BACKGROUND: Studies have described polymorphisms in genes involved with both leukotriene synthesis and remodeling. Leukotriene C4 synthase (LTC4S) is the critical terminal pathway enzyme involved in regulation of cysteinyl leukotriene (CysLT) synthesis. An A-to-C base exchange in the promoter region of the LTC4S gene influences its expression. The plasminogen activator inhibitor (PAI) 1 gene is associated with tissue fibrosis. The presence of either 4G or 5G residues in the promoter region has been associated with altered transcription. The role of these polymorphisms was investigated in patients with sinusitis and polyps. We performed a prospective study of patients undergoing endoscopic sinus surgery at a university hospital between 1996 and 2004. METHODS: Demographic data and sinus tissue were collected from patients. Patients were classified into four groups: controls, chronic hyperplastic eosinophilic sinusitis (CHES), aspirin exacerbated respiratory disease (AERD), and chronic inflammatory sinusitis (CIS). DNA was analyzed for the LTC4S and the PAI-1 promoter polymorphisms using standard PCR techniques. RESULTS: There were 133 patients with 76 women and 57 men (mean age, 42 years). Sixty-six people were in the control group, 16 people were in the CIS group, 51 people were in the CHES group, and 22 people were in the AERD group. The LTC4S allelic frequencies were controls, A = 0.81 and C = 0.19; CIS, A = 0.73 and C = 0.27; CHES, A = 0.69 and C = 0.31; AERD, A = 0.67 and C = 0.33. The C allele was more frequent in CHES versus controls (p = 0.04). The PAI-1 allele frequencies were controls, 5G = 0.55 and 4G = 0.45; CIS, 5G = 0.47 and 4G = 0.53; CHES, 5G = 0.56 and 4G = 0.44; AERD, 5G = 0.54 and 4G = 0.46. Increased expression of the 4G allele of the PAI-1 gene was observed in CIS; however, this genetic variance between the four groups was not statistically different (p > 0.05). CONCLUSION: There appears to be a genetic component that contributes to nasal polyp formation in sinusitis. Although the LTC4S polymorphism has previously been associated with aspirin-sensitive asthma, this is the first demonstration that the polymorphism is associated with CHES and this is independent of aspirin sensitivity.

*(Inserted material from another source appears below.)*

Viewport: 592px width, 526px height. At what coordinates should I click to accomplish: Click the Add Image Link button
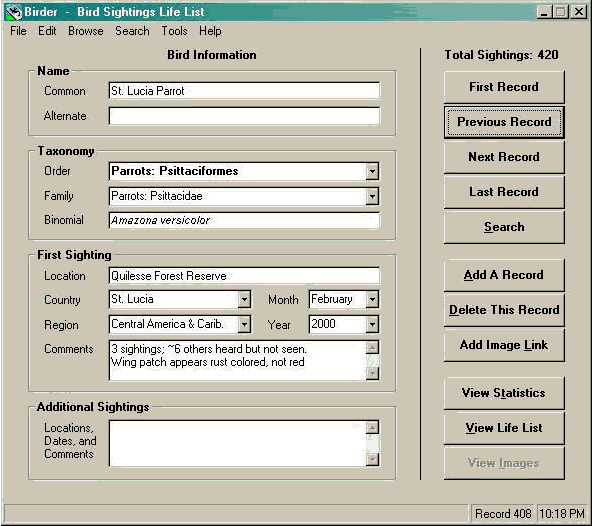(x=504, y=345)
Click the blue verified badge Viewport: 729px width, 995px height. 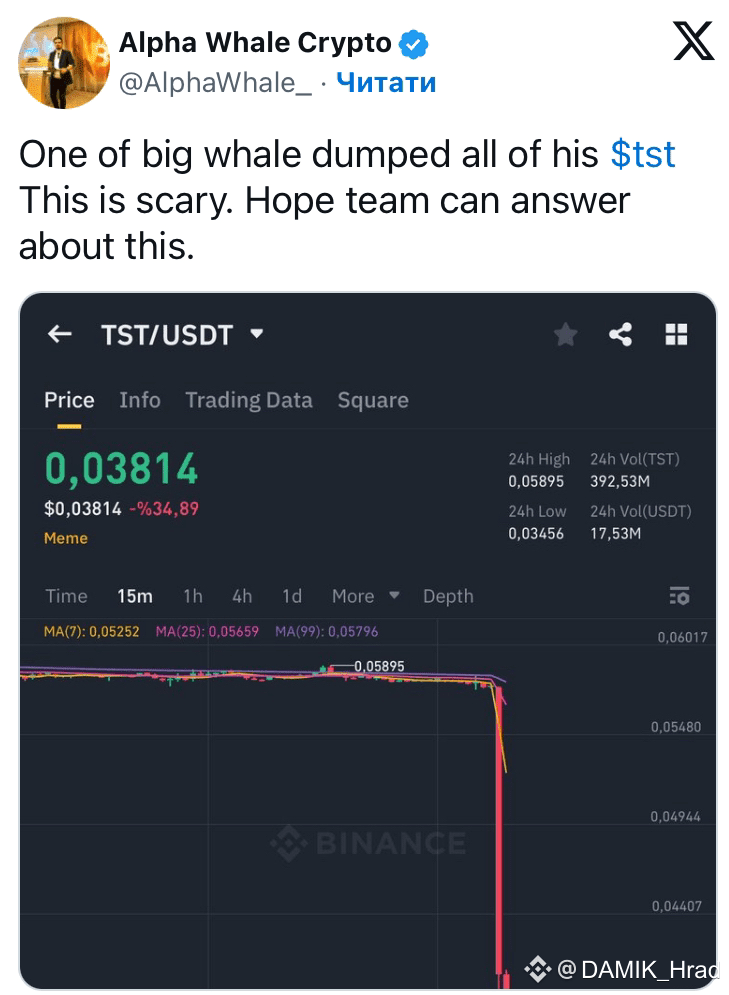pos(414,44)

Characterization of interleukin-4-stimulated nasal polyp fibroblasts.

Chronic hyperplastic eosinophilic sinusitis is an inflammatory disease that results in the accumulation of eosinophils, fibroblasts, mast cells, and goblet cells at the site of injury. A common feature of this disease is the presence of nasal polyposis (NP). The current studies were designed to assess the contribution of interleukin (IL)-4 to fibroblast-mediated inflammation in chronic hyperplastic eosinophilic sinusitis/NP. In addition, we hypothesized that cysteinyl leukotrienes (CysLT) may directly influence fibroblast-mediated fibrotic and remodeling pathways in this disorder. Fibroblasts were isolated from NP tissue. All fibroblast lines expressed the IL-4 receptor. IL-4 induced changes in mRNA and protein expression of fibrotic (transforming growth factor-beta1 and -beta2) and inflammatory cytokines and chemokines (IL-6 and CCL11) by fibroblasts as measured by semiquantitative and quantitative polymerase chain reaction, RNase protection assay, and enzyme-linked immunosorbent assay. The expression of CysLT and other proinflammatory lipid receptors on fibroblasts was evaluated. CysLT1 and CysLT2 receptors were not expressed on fibroblasts; however, LPA(1) receptor was constitutively expressed and LPA(2) receptor expression was upregulated by IL-4. The metabolic cascade involved in CysLT synthesis was not expressed in fibroblasts and could not be induced by IL-4 treatment.